------ Excerpt provided ------

1982

Image Registration using Averaging VoxelMorph with CNN Edge Detector
Xuan Lei1, Philip Schniter1, Chong Chen1, Yingmin Liu1, and Rizwan Ahmad1
1The Ohio State University, Columbus, OH, United States

Synopsis

Keywords: Analysis/Processing, Motion Correction, MOCO, VoxelMorph

Motivation: Image registration followed by averaging is a common technique to improve the quality of free-breathing single-shot cardiac images. However, registering images becomes challenging when the SNR is low.

Goal(s): Improve image registration for free-breathing cardiac MRI.

Approach: We train a network, called AvgMorph, to register all source images to one target image. In addition, we use the output of a sophisticated deep learning-based edge detector to compute loss.

Results: We validate AvgMorph using a realistic MRXCAT digital phantom for late gadolinium enhancement. AvgMorph outperforms existing methods in terms of NMSE, SSIM, and perceptual quality metrics.

Impact: Pairwise registration of free-breathing images is suboptimal. We propose a network to register all source images to a single target image and utilize a loss function computed to edge maps rather than the images themselves.

Introduction

Free-breathing single-shot (FBSS) imaging is gaining popularity for cardiovascular MRI (CMR) because of its high acquisition efficiency and patient comfort. Common CMR examples of FBSS include first-pass perfusion, late gadolinium enhancement (LGE), and parametric mapping. Typically, FBSS images need to be registered for averaging or further processing. Existing methods often rely on pairwise registration, where each noisy source image is separately registered to the noisy target image. These methods either use a variational nonrigid image registration (NRIR) framework [1] or deep learning (DL)-based VoxelMorph [2] with normalized cross-correlation (NCC) loss [3]. However, this pairwise processing is suboptimal, especially when the signal-to-noise ratio (SNR) is low. We present a method, called AvgMorph, that jointly registers all noisy source images to a single noisy target image. In addition, for training AvgMorph, we compute the loss function on the output of a DL-based edge detector [4]. Our preliminary results show that AvgMorph outperforms NRIR and VoxelMorph. These results also show that AvgMorph can be applied to unseen images without further training.

------ Raw data ------

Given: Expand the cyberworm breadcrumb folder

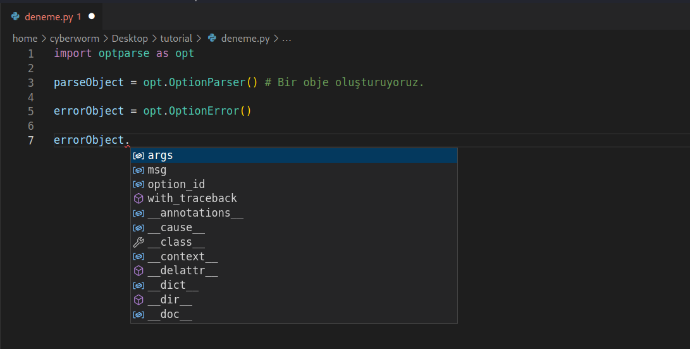Looking at the screenshot, I should (x=75, y=39).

------

[Exercise details]
Repeat word for word the passage of the image registration abstract that begins at the words "Keywords: Analysis/Processing, Motion" and stops after "perceptual quality metrics.". Nothing in the listing is needed for this work.

[Response for this exercise]
Keywords: Analysis/Processing, Motion Correction, MOCO, VoxelMorph

Motivation: Image registration followed by averaging is a common technique to improve the quality of free-breathing single-shot cardiac images. However, registering images becomes challenging when the SNR is low.

Goal(s): Improve image registration for free-breathing cardiac MRI.

Approach: We train a network, called AvgMorph, to register all source images to one target image. In addition, we use the output of a sophisticated deep learning-based edge detector to compute loss.

Results: We validate AvgMorph using a realistic MRXCAT digital phantom for late gadolinium enhancement. AvgMorph outperforms existing methods in terms of NMSE, SSIM, and perceptual quality metrics.